Sorry, I didn't know it was posted before.


----------



## kippyfure (Apr 9, 2011)

This is one I never saw posted--I saw similar ones--and as the person who wrote this blog says in her story, she has too, but evidently this one is a bit different. She wrote it a little differently than most knitters are used to but I feel it is clear and very understandable. I look forward to giving it a go.


----------



## KnittingSquare (Sep 9, 2012)

krankymax said:


> Found this from facebook. Looks like a pretty knit dishcloth/face cloth pattern.
> 
> http://www.simplynotable.com/2013/the-almost-lost-washcloth-pattern/


What ply cotton would you use for this dish cloth


----------



## MomPae (Apr 20, 2013)

krankymax said:


> Sorry, I didn't know it was posted before.


Don't be sorry! I'm sure newcomers really appreciate it because they haven't had the opportunity to download this before now.

Thank you.


----------



## SavvyCrafter (May 6, 2012)

MomPae said:


> Don't be sorry! I'm sure newcomers really appreciate it because they haven't had the opportunity to download this before now.
> 
> Thank you.


Exactly. As well, the pattern is a little different from the one I've seen previously. Thanks for posting.


----------



## Olde English Babydoll (Aug 23, 2013)

Thanks so much for your post! I've never seen this since I am fairly new to KP. I have this on my project list.


----------



## riversong200 (Apr 20, 2014)

I've become addicted to this dishcloth. My DH says they are too pretty to do dishes with and he's using them as doilies.


----------



## krankymax (Mar 5, 2012)

You're welcome. I thought they were beautiful too and would make great Christmas gifts.


----------



## amundson (Feb 1, 2013)

I am also glad you posted it as I have not seen it before. Thanks.


----------



## krankymax (Mar 5, 2012)

You're welcome.


----------



## Hannelore (Oct 26, 2011)

krankymax said:


> Sorry, I didn't know it was posted before.

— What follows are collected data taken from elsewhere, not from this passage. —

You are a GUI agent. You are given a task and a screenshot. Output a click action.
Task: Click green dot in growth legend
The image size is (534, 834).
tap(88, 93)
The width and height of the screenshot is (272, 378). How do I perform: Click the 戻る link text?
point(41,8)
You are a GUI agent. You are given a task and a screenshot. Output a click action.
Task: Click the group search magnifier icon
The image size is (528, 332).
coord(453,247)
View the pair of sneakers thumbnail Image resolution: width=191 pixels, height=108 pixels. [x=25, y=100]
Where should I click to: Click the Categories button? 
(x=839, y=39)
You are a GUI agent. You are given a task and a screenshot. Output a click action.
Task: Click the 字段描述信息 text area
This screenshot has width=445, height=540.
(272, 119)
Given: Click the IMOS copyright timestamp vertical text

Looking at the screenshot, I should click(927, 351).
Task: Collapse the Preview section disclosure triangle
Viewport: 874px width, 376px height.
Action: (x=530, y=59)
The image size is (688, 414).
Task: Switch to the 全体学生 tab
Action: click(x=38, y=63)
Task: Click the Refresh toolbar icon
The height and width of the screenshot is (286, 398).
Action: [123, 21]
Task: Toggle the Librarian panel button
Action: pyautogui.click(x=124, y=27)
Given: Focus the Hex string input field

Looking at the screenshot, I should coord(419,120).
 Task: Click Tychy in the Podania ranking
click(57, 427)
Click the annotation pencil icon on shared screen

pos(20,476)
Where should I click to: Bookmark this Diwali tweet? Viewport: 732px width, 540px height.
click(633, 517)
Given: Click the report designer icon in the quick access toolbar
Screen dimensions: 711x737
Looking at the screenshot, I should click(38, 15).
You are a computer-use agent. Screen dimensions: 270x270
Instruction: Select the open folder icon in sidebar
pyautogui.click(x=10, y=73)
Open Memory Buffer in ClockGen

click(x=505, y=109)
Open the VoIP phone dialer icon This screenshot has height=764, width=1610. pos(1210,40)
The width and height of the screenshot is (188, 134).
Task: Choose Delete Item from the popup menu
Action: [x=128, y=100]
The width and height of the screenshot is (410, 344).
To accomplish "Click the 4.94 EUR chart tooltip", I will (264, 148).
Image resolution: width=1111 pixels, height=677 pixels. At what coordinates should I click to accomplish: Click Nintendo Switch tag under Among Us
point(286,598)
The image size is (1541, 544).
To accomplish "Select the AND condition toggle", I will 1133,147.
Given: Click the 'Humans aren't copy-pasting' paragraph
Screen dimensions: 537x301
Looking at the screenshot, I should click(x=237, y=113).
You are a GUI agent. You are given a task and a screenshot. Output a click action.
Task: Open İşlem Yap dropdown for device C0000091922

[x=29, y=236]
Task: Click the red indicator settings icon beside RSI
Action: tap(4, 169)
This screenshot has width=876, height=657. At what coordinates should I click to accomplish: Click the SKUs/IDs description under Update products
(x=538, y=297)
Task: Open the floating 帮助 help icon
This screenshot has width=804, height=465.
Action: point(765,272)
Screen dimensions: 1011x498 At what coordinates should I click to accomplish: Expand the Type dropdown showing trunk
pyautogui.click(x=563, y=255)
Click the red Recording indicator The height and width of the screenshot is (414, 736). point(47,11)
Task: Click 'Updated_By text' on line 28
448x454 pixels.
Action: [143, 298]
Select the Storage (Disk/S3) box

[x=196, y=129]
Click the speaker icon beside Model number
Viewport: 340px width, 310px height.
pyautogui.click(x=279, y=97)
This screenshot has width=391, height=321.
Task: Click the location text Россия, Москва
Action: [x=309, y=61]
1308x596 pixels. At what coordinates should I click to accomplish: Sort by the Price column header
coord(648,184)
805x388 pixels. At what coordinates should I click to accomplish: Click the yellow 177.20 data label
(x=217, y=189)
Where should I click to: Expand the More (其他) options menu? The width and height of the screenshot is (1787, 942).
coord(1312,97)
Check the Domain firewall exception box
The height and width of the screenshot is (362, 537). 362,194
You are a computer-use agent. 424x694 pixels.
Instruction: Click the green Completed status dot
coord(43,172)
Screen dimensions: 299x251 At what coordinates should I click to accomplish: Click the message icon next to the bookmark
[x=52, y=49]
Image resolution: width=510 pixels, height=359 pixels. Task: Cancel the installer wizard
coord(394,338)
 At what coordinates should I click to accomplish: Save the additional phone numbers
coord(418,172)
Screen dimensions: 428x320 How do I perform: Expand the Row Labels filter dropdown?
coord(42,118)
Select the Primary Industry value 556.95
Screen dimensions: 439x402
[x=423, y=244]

With new members joining all the time, it is nice to have some patterns posted again at different times. You do not need to be sorry at all. I like the fact that someone cares enough to share patterns when they find ones they themselves like. :thumbup:


----------



## smartiedriver (Sep 17, 2012)

I love this pattern, never seen it before. A question though. Do you a mercerised cotton?


----------



## viking fan (Apr 29, 2011)

when it says to leave 4 stitches doyou turn it and not knit these


----------



## pzoe (Mar 17, 2011)

Thanks.


----------



## smartiedriver (Sep 17, 2012)

Found your pattern two nights ago and copied it out on the back of a tissue box Yesterday I wrote it out properly and knitted it that evening. Wow, what an addictive pattern. Why haven`t I found it before?
One big question though. Does anyone know where in the UK I can get the Multi-coloured cottons our American friends use, and at a reasonable price? I am a pensioner and on a budget.


----------



## krankymax (Mar 5, 2012)

Have you tried Ice Yarns? They are directly out of Turkey and ship worldwide.


----------



## JLEIGH (Apr 1, 2011)

I haven't figured out where I'm going wrong with this pattern, but everytime I "try" it, mine looks like it is coming out as a rectangle rather than a circle. I give up before finishing it... frog and start all over but with the same result! Anyone have clue to what I may be doing wrong? I have the "points", but just doesn't seem to go in a circle. Please someone turn on the "light bulb" for me! Thanks!


----------



## chickkie (Oct 26, 2011)

JLEIGH said:


> I haven't figured out where I'm going wrong with this pattern, but everytime I "try" it, mine looks like it is coming out as a rectangle rather than a circle. I give up before finishing it... frog and start all over but with the same result! Anyone have clue to what I may be doing wrong? I have the "points", but just doesn't seem to go in a circle. Please someone turn on the "light bulb" for me! Thanks!


You need to do the whole pattern and it will make a circle when you join the cast on to the cast off.


----------



## JLEIGH (Apr 1, 2011)

Thanks, Chickkie! Guess that's what I get for being impatient! I appreciate your "words of wisdom"!! I'll try it ...again!


----------



## smartiedriver (Sep 17, 2012)

Almost lost dishcloth, thats what its called But I`ve found that it makes super place mats for the dining table and the smaller version makes great coasters for coffee cups and/ or glasses. Made so many of them now I even use them in the caravan.


----------



## smartiedriver (Sep 17, 2012)

JLEIGH,

If you cast on 14 stitches then you need to make 14 points/ or sections for your `Almost Lost Dishcloth`. finish the section 14 then instead of starting another section cast off that 1st row that way you can do an almost invisable sewing up.


----------